Porque la mujer es la que verdaderamente puede introducir una fisura, puede perforar ese sistema de autoabastecimiento que constituye la pervivencia de una cultura. Es decir, hay culturas que perviven gracias a que nada les falta, por así decirlo. Y para que nada siga faltando, es preciso que lo femenino esté muy bien encerrado. De lo contrario, lo femenino es siempre la puerta abierta hacia la posibilidad de introducir una diferencia que desestabilice el sistema.

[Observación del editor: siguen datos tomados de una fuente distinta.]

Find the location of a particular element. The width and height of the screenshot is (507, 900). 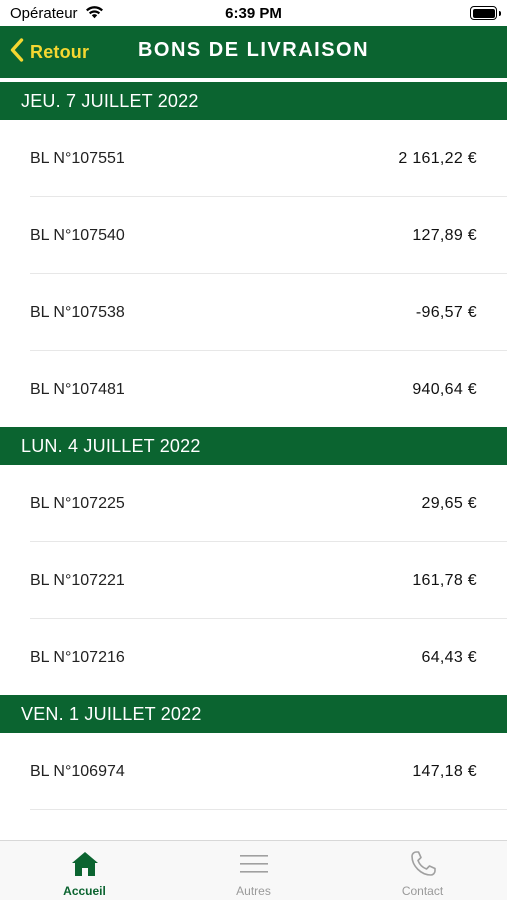

tab-label: Contact is located at coordinates (422, 891).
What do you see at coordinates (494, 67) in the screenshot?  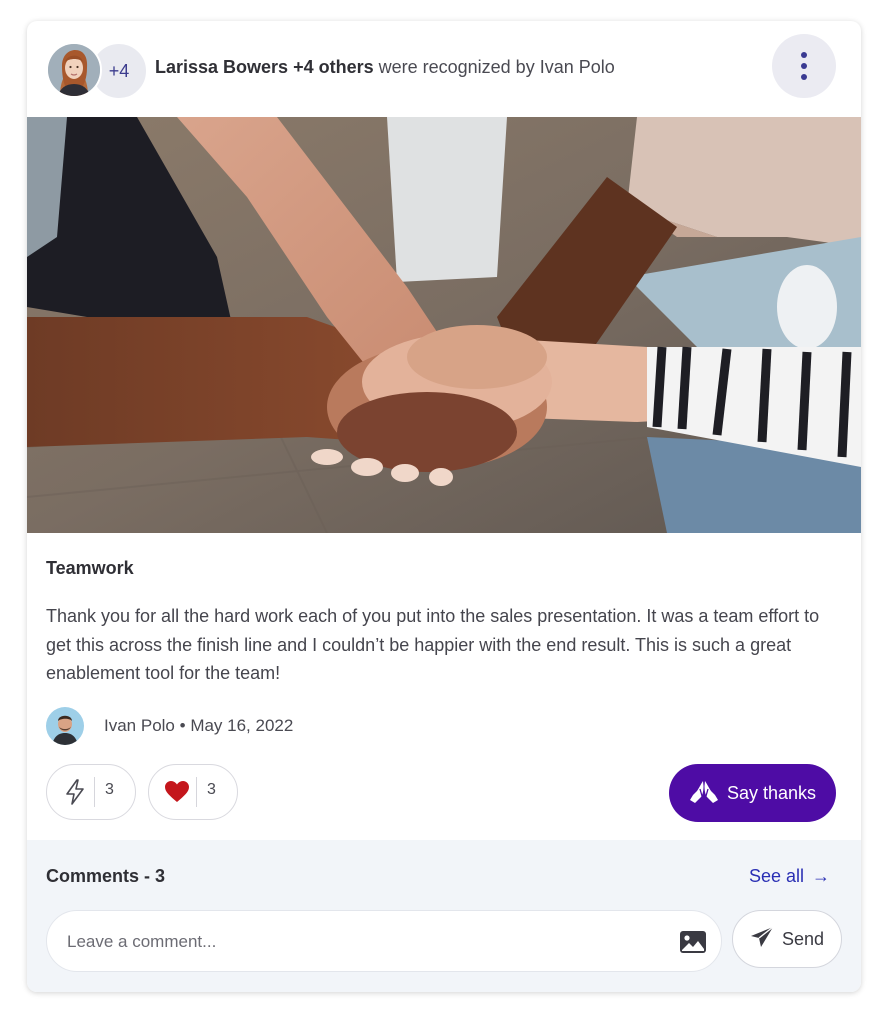 I see `recognition-action-text: were recognized by Ivan Polo` at bounding box center [494, 67].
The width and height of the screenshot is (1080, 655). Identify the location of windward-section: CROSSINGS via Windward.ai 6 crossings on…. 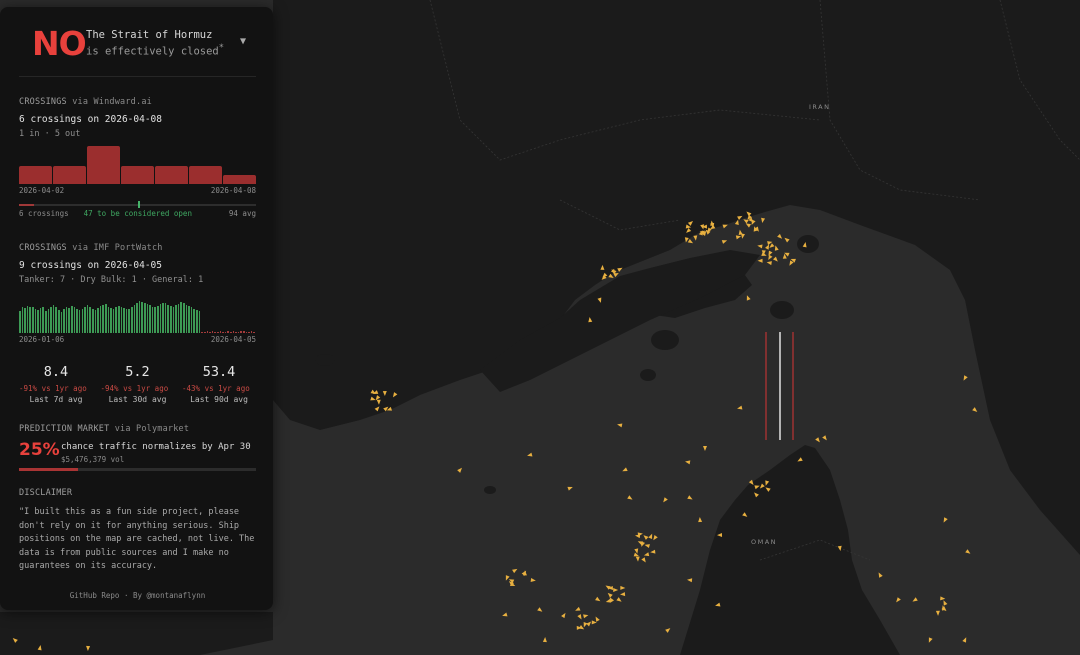
(138, 158).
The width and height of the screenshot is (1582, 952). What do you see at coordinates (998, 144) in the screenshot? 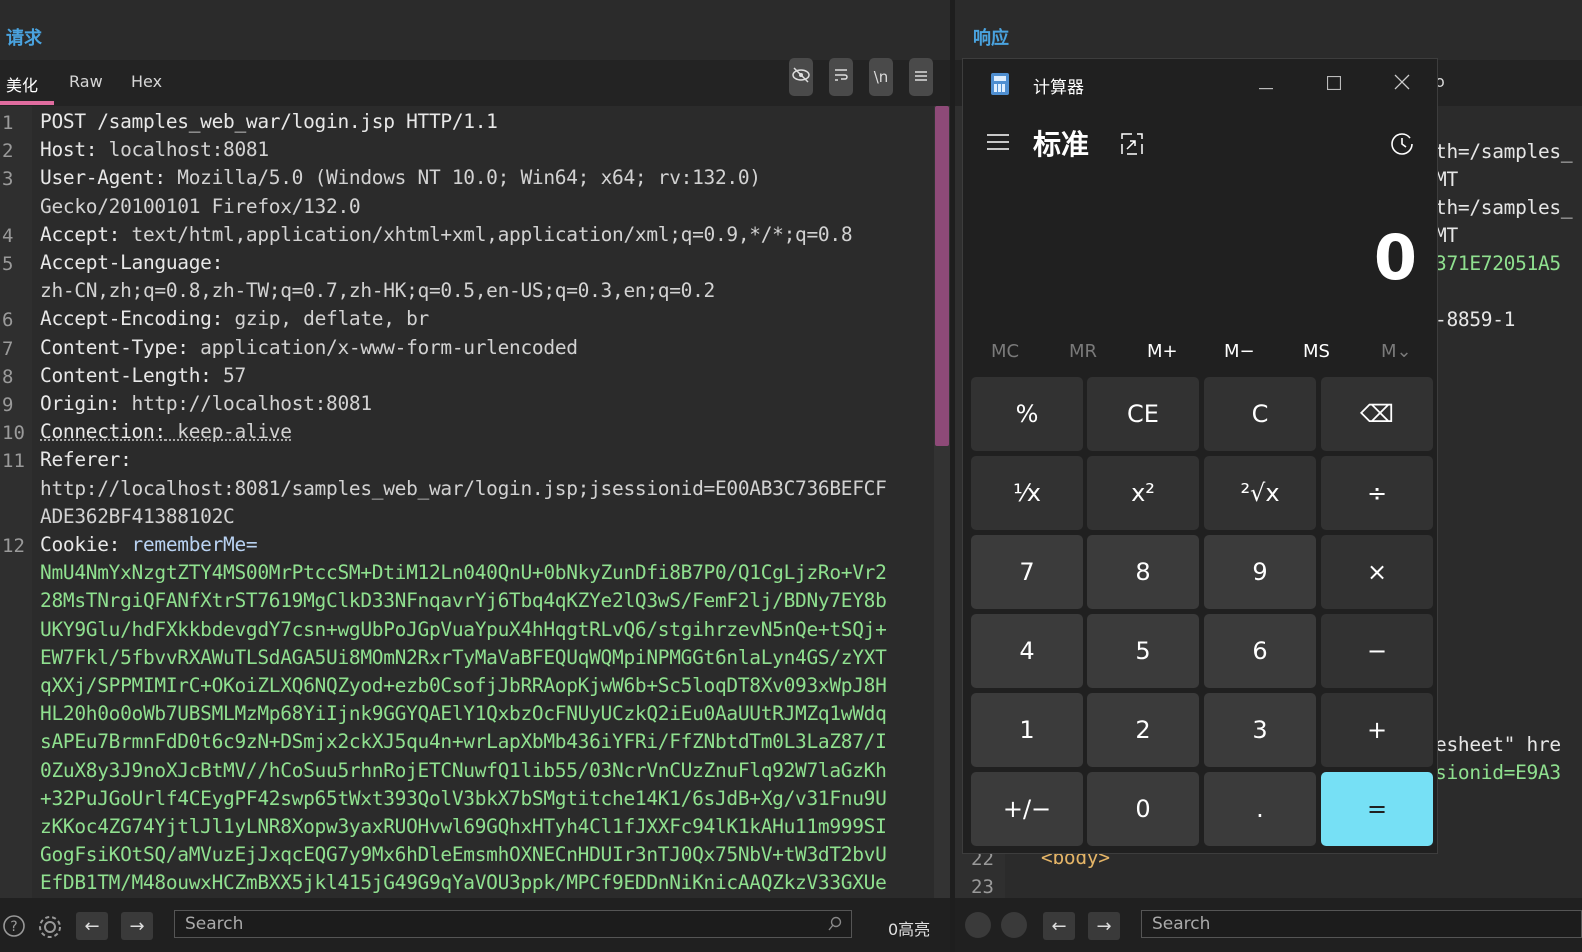
I see `nav-menu-button` at bounding box center [998, 144].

Comentario de María José Martínez en la tertulia sobre La Intrusa de J. L. Borges

Una cosa que me sorprendió. Y es que muchos de los relatos de Borges de esta serie, El informe Brodie, comienzan con el latiguillo, "otro me contó", "otro me dijo", etc. Me parecía que, de esta manera, Borges se libera de una especie de responsabilidad de contar. No se hace responsable de nada. Muchas veces, uno se da cuenta, por parte del autor, o del narrador, a quien prefiere en la novela, en el relato, por quien tiene más simpatías, qué enseñanza nos quiere dejar. Y aquí Borges no dice nada, no se inclina por nadie. Cuenta, narra, y nada más. Y ante esa especie de frialdad e indiferencia, me quedo pensando que el misterio es el propio Borges, no sabemos muy bien quien es.

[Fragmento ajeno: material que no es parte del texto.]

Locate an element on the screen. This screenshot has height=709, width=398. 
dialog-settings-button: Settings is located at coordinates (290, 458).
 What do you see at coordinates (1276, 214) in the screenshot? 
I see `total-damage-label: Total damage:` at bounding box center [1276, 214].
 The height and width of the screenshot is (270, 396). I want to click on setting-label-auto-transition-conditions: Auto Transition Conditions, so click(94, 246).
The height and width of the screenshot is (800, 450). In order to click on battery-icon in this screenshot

El único sitio en donde me pareció que los sentimientos empiezan a aflorar en el relato es cuando dice que los dos estaban enamorados. Y esto, de algún modo los humillaba. Para mí, ahí hay una clave fundamental. En España, en el siglo XVI, nadie confesaba el amor. Confesaba los celos, el odio, el honor, los duelos –que había muchos— pero amor, ningún hombre lo confesaba. Como que no era cosa de hombres. El amor es siempre más femenino, de alguna forma les hacía mostrar una debilidad que no podía existir en ellos. De manera tal, matan a Juliana porque estaba estropeando lo que ellos eran en esencia. Yo, hasta le encuentro algo de humor negro. Me hace reír esa simpleza de estos señores.

A ese amor masculino que hay entre los hermanos, a esa pareja indisoluble, no le veo nada de homosexualidad. Veo que defienden a ultranza esa manera de ser masculina, muy machos, muy criollos, muy suyos, muy de navaja, pero nada más. En cuanto algo les rompe ese esquema, se acaba la historia.

Los hermanos constituyen todo un prototipo de pareja.